*DIRECTIONS*: Please repeat exactly the lines from the one containing "Task: Click the Search for anything field" to the end of the entries below, both included, and omit all pictures.

*GIVEN RECORDS*:
━━━━━━━━━━

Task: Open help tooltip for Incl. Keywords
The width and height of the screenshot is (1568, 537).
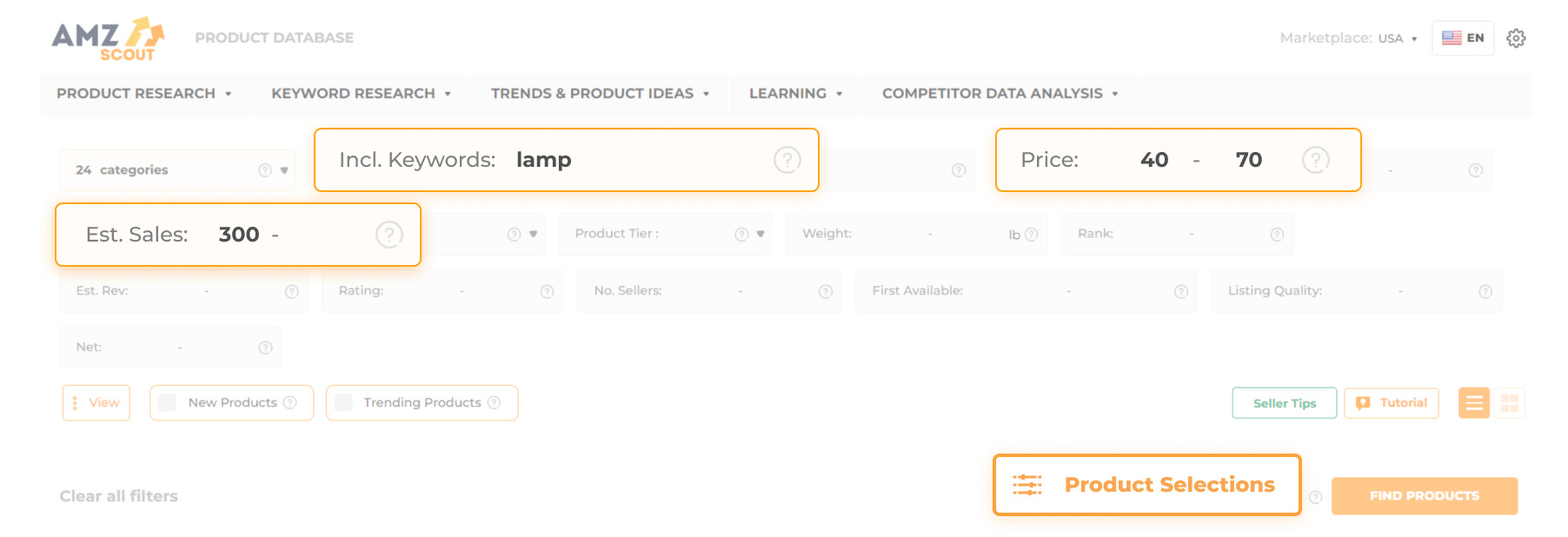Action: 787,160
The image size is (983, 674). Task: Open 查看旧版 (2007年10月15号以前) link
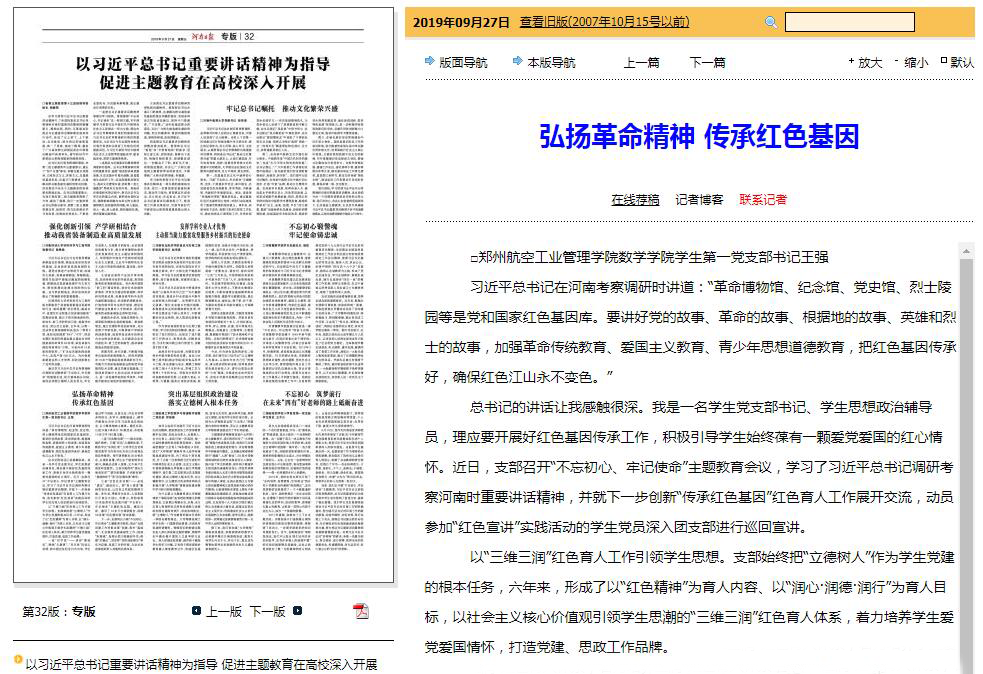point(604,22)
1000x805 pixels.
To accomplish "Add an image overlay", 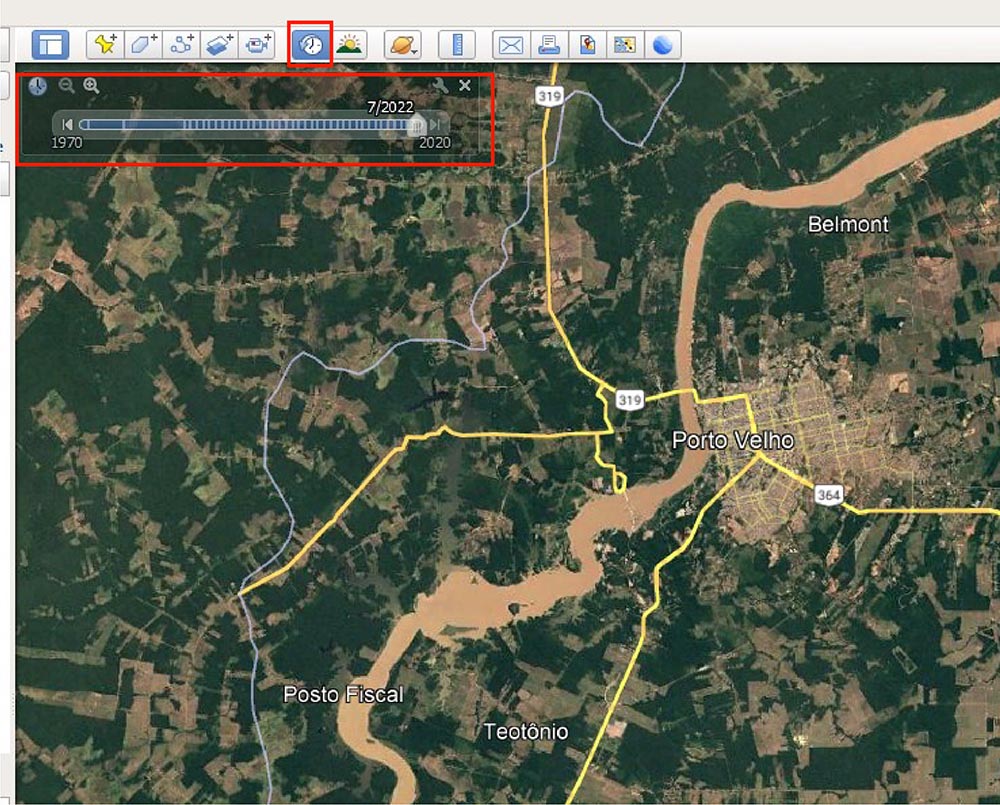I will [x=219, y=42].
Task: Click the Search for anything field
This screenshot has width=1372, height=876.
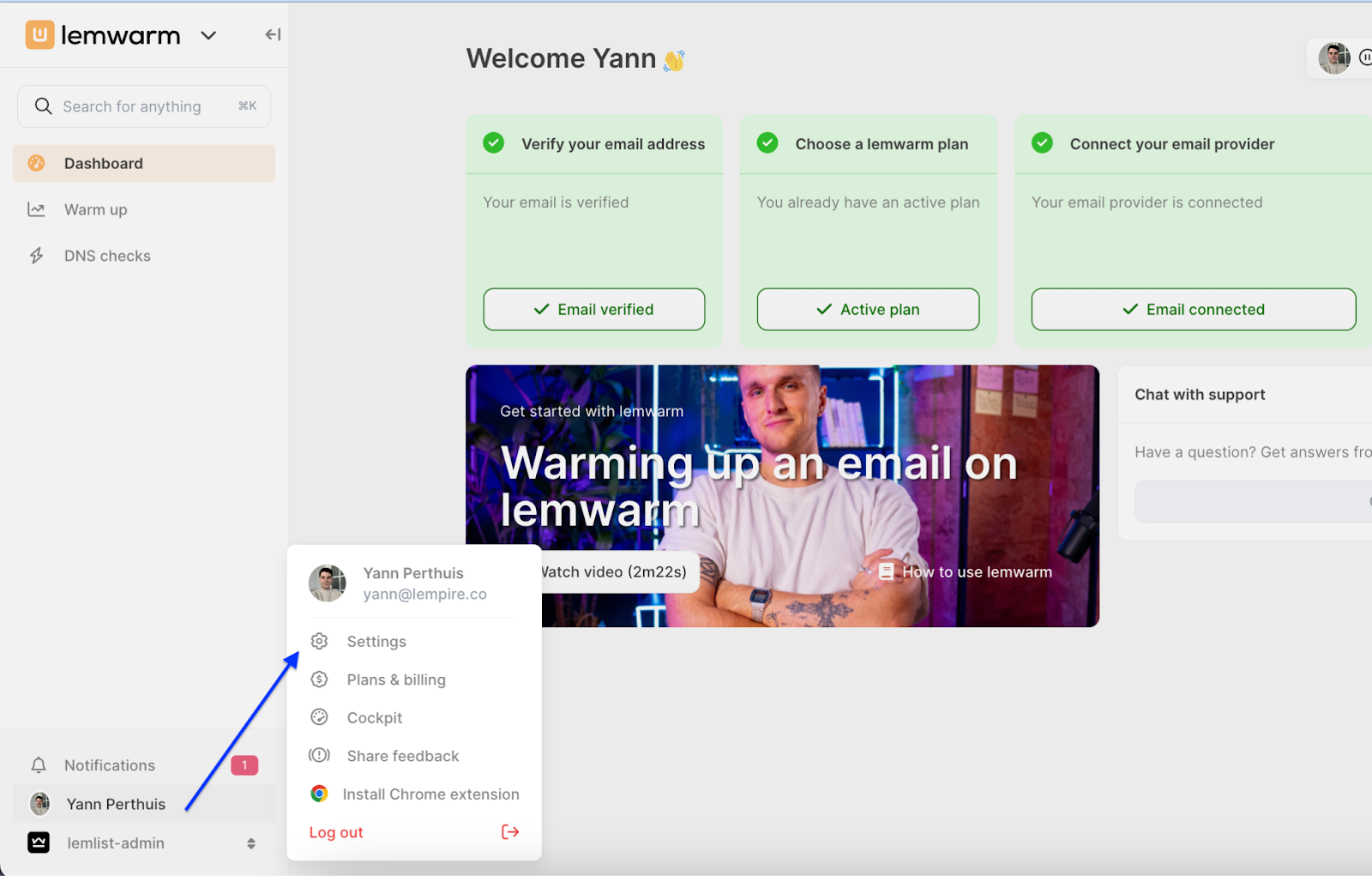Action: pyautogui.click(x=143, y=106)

━━━━━━━━━━

*SOLUTION*:
Task: Click the Search for anything field
This screenshot has width=1372, height=876.
Action: pyautogui.click(x=143, y=106)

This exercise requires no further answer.